EXERCISE PROMPT
Copy out the items word for word, from the line containing "Find the location of a particular element. Image" through the line containing "coordinates (1188, 692).", including both of those lines, and omit the pictures.

INPUT FOR THIS TASK
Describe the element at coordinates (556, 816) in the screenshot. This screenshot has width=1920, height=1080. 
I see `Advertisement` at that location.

--

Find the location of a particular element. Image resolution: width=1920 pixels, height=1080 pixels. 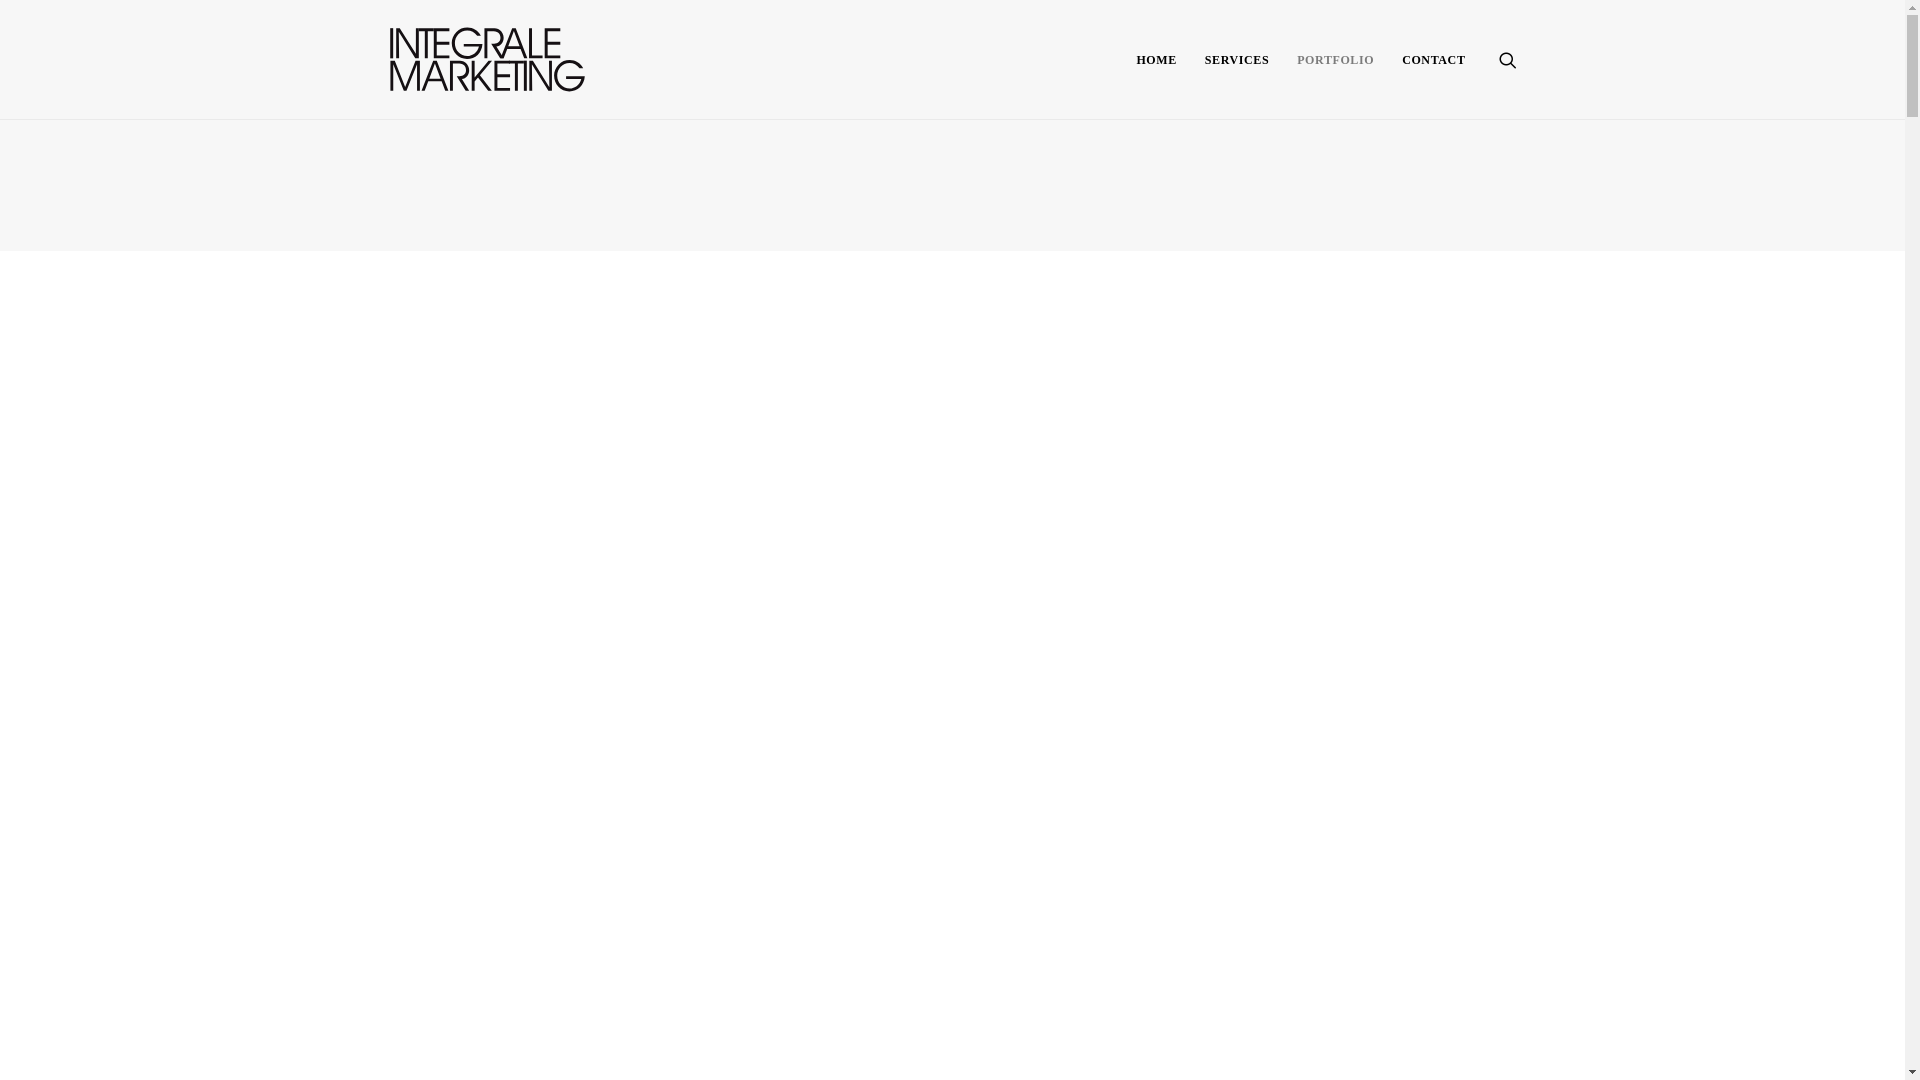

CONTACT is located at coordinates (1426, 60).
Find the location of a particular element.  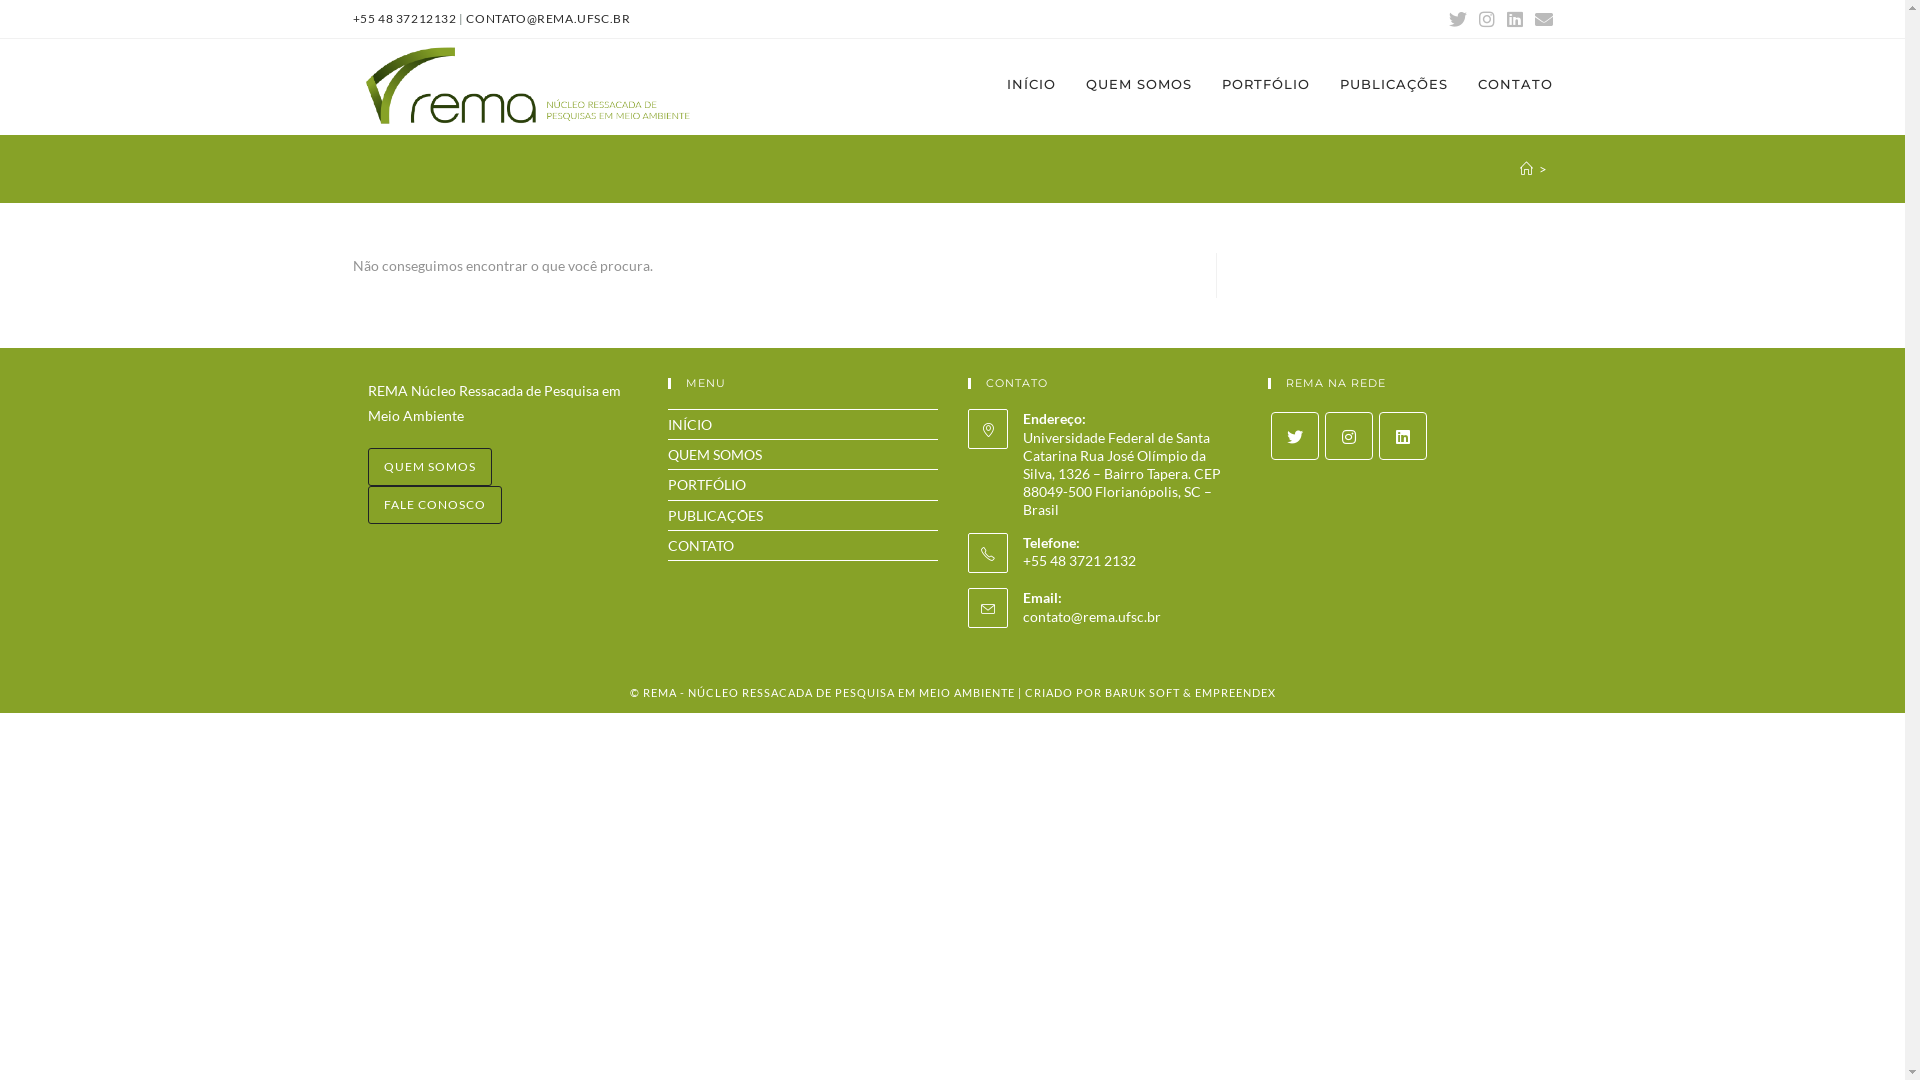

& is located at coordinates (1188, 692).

--

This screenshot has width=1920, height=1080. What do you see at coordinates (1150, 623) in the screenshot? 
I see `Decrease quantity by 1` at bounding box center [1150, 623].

TASK ANSWER
Find the location of a particular element. Image resolution: width=1920 pixels, height=1080 pixels. 

CONTACT is located at coordinates (1426, 60).
Find the location of a particular element.  

& is located at coordinates (1188, 692).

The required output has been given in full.